1st Miss Grand Curaçao competition, beauty pageant edition

Miss Grand Curaçao 2014 was the inaugural edition of the Miss Grand Curaçao pageant, held on 30 April 2014, at the World Trade Center Curaçao (WTC) in the capital city, Willemstad. Eight candidates, who qualified for the pageant via an audition held on 15 April at the Molenplein School, competed for the title, and a nineteen-year-old tourism management student from the capital city, Silvienne Winklaar, was announced the winner.

Winklaar then represented the country at the second edition of the Miss Grand International pageant held later that year in Thailand, where she was placed among the top 20 finalists of the Best National Costume contest. However, Winklaar failed to qualify for the top 20 finalists in the grand final round held on 4 October.
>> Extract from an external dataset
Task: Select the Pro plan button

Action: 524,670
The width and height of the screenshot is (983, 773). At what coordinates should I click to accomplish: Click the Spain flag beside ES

The event was organized by the Señorita Curaçao organization, with financial support from a food delivery company, Curadise, and a business management and entrepreneurial private firm, HUGON Curaçao.

==Contestants==
The national finalists include;

| Contestant | Age | Height |
| Chimay Damainy Ramos^{[α]} | 19 | 1.72 m (5 ft 7+1⁄2 in) |
| Staphany Fanny Winklaar | 22 | 1.60 m (5 ft 3 in) |
| Silvienne Winklaar | 19 | 1.72 m (5 ft 7+1⁄2 in) |
| Angelica Lazamaria Curiel | 17 | 1.60 m (5 ft 3 in) |
| Brittany Farysha Cecillia | 17 | 1.62 m (5 ft 4 in) |
| Ailine Mingeli | 18 | 1.60 m (5 ft 3 in) |
| Ansjeline Eduarda Sebastiana | 18 | 1.60 m (5 ft 3 in) |
| Kimberly Prisca Regales | 18 | 1.70 m (5 ft 7 in) |
Note: ^α Later Miss Grand Aruba 2016.